I think of them as idiots for being so comfortable; it is because of them that we now suffer.

Whenever Mother speaks about it, she says that for so long, most people chose to believe that all darkness had been erased.

They basked in the fictive sense of safety.

Even though the elders in the towns and villages constantly warned the inhabitants to be careful in the woods, to look out for the shadows that dwelled there.

To be wary if the Light even faintly faded, lost a bit of its spark.

But the people thought that with so much light and magic, the dark could never return.

That the Light had devoured the darkness.

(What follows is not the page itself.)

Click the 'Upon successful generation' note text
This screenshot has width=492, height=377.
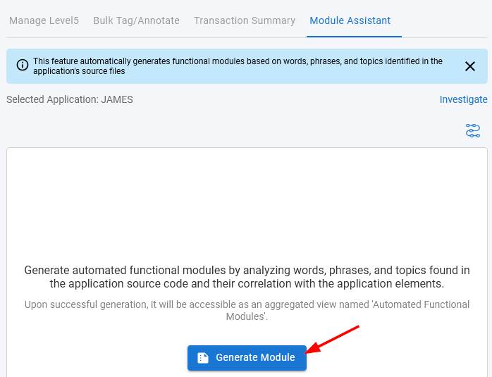(247, 304)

But their mindset did the opposite; it allowed the Darkness to slowly crawl back into the world from which it had almost completely vanished.

It regrouped, prepared, and unleashed itself once more.

Not just to dim the Light but to entirely shatter it into pieces, like a mirror thrown on the ground, breaking into a thousand pieces, with no prospect of repair.

Mother has no idea this occupies my mind so much; neither does my sibling, my twin brother, Fynn.

We might have shared a womb, but we are far removed from being a set of Wonder Twins who can sense each other's emotions in every way and finish each other's sentences.

If anything, the only thing we seem to have going on is some inexplicable, unspoken energy around us all the time, which makes us neither particularly like nor dislike each other; it's more of a neutral feeling, difficult to comprehend.

It probably has to do with our family bond.

Mother told us that the women who give birth to twins have a compelling protective instinct toward them.

However, the twins themselves do not have a strong bond with each other for unfathomable reasons.

Mother hardly wants to talk about it; speaking out was rare for her.

I only know this because I used to complain about Fynn when I was younger.

I’d see other children play together, and my childish jealousy wanted that too, even if it meant spending time with my brother.

She felt the need to explain to me that it wasn’t his fault; he didn't feel the desire to spend time with me—he’d rather be alone.

Fynn has been a solitary being from the moment he was born.

Given my mother’s reluctance to speak about it all, she is exceptionally vague about our little family: what happened to my father—who died when we were still very young—our ancestors, and just our family’s history in general.